[Stored dataset lines]

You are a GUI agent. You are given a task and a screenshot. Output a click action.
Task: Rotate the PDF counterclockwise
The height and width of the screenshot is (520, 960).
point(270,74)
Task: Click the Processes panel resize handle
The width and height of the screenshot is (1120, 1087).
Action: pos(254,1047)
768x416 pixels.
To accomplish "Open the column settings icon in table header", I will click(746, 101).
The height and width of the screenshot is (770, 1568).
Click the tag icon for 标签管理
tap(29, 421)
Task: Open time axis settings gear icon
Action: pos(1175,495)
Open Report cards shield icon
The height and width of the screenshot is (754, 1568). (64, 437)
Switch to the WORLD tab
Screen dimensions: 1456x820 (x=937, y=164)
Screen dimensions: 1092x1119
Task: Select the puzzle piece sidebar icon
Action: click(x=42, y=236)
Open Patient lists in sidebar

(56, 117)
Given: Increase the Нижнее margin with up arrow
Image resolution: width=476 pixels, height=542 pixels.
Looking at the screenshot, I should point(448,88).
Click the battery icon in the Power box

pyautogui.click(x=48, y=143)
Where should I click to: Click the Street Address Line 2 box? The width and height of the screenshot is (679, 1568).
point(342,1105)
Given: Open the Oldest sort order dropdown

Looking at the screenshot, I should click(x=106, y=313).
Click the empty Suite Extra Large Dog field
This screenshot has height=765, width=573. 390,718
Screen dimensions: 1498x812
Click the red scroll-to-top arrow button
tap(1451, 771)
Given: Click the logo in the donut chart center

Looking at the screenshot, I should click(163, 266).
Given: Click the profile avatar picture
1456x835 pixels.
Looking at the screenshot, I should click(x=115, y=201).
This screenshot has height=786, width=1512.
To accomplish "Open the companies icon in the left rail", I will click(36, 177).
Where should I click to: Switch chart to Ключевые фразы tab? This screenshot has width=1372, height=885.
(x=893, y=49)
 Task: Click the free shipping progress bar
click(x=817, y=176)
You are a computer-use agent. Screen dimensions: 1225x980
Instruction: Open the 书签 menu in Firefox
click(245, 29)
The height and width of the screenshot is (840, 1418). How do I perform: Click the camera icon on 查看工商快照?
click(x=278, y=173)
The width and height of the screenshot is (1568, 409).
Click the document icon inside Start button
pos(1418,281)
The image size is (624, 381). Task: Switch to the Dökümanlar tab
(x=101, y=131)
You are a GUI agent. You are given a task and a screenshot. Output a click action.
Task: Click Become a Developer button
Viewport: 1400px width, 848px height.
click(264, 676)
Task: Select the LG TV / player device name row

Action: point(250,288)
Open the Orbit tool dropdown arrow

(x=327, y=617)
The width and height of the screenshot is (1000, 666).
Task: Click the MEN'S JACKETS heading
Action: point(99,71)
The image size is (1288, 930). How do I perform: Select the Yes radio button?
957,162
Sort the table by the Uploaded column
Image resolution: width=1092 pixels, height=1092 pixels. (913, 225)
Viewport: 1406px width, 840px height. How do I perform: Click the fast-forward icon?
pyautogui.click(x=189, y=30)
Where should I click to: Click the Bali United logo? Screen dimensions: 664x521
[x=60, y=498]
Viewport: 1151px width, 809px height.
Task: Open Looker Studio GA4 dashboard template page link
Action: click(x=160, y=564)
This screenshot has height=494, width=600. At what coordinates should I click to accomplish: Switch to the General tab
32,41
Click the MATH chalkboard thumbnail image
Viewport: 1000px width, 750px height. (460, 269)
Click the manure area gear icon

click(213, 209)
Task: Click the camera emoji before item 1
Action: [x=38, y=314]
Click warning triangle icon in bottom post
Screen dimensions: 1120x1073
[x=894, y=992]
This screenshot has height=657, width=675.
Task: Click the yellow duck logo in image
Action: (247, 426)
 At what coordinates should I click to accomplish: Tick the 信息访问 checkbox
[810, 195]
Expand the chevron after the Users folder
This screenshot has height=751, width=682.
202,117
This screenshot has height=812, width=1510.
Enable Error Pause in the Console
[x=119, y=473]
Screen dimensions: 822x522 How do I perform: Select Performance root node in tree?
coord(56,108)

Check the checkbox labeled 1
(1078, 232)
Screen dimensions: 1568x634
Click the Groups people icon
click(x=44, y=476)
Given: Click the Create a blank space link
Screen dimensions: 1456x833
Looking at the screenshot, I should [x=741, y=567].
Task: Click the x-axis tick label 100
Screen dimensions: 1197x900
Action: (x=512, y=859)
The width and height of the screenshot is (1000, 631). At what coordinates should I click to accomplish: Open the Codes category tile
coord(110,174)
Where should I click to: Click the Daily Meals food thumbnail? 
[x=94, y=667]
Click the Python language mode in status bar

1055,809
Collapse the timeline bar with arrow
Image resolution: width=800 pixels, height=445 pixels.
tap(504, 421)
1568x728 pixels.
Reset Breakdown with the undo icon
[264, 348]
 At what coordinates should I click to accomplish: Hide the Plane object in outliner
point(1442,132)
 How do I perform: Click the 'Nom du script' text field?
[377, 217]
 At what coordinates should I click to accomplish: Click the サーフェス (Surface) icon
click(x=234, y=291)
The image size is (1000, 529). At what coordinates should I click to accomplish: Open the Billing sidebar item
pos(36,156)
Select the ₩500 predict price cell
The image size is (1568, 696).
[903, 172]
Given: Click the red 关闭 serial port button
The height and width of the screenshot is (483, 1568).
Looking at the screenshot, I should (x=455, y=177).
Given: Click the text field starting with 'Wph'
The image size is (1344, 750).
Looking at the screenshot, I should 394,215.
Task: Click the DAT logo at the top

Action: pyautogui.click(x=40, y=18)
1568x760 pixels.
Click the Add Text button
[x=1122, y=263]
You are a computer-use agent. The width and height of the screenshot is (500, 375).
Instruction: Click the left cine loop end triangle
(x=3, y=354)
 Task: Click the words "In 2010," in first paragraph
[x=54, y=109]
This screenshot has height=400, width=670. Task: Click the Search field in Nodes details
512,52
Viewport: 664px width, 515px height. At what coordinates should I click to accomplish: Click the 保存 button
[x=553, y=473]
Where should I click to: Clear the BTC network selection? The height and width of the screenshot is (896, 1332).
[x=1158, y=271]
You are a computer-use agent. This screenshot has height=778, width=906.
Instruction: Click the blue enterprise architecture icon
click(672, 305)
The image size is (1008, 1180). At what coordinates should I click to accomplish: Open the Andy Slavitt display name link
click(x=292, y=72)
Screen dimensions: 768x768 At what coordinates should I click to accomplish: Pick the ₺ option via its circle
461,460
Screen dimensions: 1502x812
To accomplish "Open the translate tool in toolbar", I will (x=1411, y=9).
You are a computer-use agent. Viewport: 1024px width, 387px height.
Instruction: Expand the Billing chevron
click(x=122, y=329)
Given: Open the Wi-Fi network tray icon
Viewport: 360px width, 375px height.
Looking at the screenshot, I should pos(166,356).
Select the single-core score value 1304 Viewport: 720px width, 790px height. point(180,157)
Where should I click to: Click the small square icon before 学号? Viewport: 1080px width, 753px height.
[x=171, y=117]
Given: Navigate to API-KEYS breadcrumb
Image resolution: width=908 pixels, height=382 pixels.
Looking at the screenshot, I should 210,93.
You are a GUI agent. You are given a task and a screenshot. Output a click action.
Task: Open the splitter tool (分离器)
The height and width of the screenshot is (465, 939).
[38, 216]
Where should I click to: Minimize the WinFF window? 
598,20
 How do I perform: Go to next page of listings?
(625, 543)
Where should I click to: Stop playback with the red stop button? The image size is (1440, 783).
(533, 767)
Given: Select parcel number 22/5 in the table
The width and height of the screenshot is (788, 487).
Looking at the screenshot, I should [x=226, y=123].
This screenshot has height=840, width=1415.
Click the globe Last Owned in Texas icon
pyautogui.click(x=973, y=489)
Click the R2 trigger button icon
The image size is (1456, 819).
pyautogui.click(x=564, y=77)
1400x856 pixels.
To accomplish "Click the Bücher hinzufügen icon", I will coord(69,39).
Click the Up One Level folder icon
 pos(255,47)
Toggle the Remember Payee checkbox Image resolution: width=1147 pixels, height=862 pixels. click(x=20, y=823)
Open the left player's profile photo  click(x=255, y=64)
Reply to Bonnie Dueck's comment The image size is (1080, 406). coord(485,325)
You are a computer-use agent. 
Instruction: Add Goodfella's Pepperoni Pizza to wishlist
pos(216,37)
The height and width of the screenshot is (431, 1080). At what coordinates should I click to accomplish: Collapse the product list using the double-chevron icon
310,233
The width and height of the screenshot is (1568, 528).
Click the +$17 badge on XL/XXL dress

Goal of the exercise — Reproduce the lines without any change, starting at the line that contains "Select the single-core" and ending with the last of the lines, including both.

The output —
Select the single-core score value 1304 Viewport: 720px width, 790px height. point(180,157)
Where should I click to: Click the small square icon before 学号? Viewport: 1080px width, 753px height.
[x=171, y=117]
Given: Navigate to API-KEYS breadcrumb
Image resolution: width=908 pixels, height=382 pixels.
Looking at the screenshot, I should 210,93.
You are a GUI agent. You are given a task and a screenshot. Output a click action.
Task: Open the splitter tool (分离器)
The height and width of the screenshot is (465, 939).
[38, 216]
Where should I click to: Minimize the WinFF window? 
598,20
 How do I perform: Go to next page of listings?
(625, 543)
Where should I click to: Stop playback with the red stop button? The image size is (1440, 783).
(533, 767)
Given: Select parcel number 22/5 in the table
The width and height of the screenshot is (788, 487).
Looking at the screenshot, I should [x=226, y=123].
This screenshot has height=840, width=1415.
Click the globe Last Owned in Texas icon
pyautogui.click(x=973, y=489)
Click the R2 trigger button icon
The image size is (1456, 819).
pyautogui.click(x=564, y=77)
1400x856 pixels.
To accomplish "Click the Bücher hinzufügen icon", I will coord(69,39).
Click the Up One Level folder icon
 pos(255,47)
Toggle the Remember Payee checkbox Image resolution: width=1147 pixels, height=862 pixels. click(x=20, y=823)
Open the left player's profile photo  click(x=255, y=64)
Reply to Bonnie Dueck's comment The image size is (1080, 406). coord(485,325)
You are a computer-use agent. 
Instruction: Add Goodfella's Pepperoni Pizza to wishlist
pos(216,37)
The height and width of the screenshot is (431, 1080). At what coordinates should I click to accomplish: Collapse the product list using the double-chevron icon
310,233
The width and height of the screenshot is (1568, 528).
Click the +$17 badge on XL/XXL dress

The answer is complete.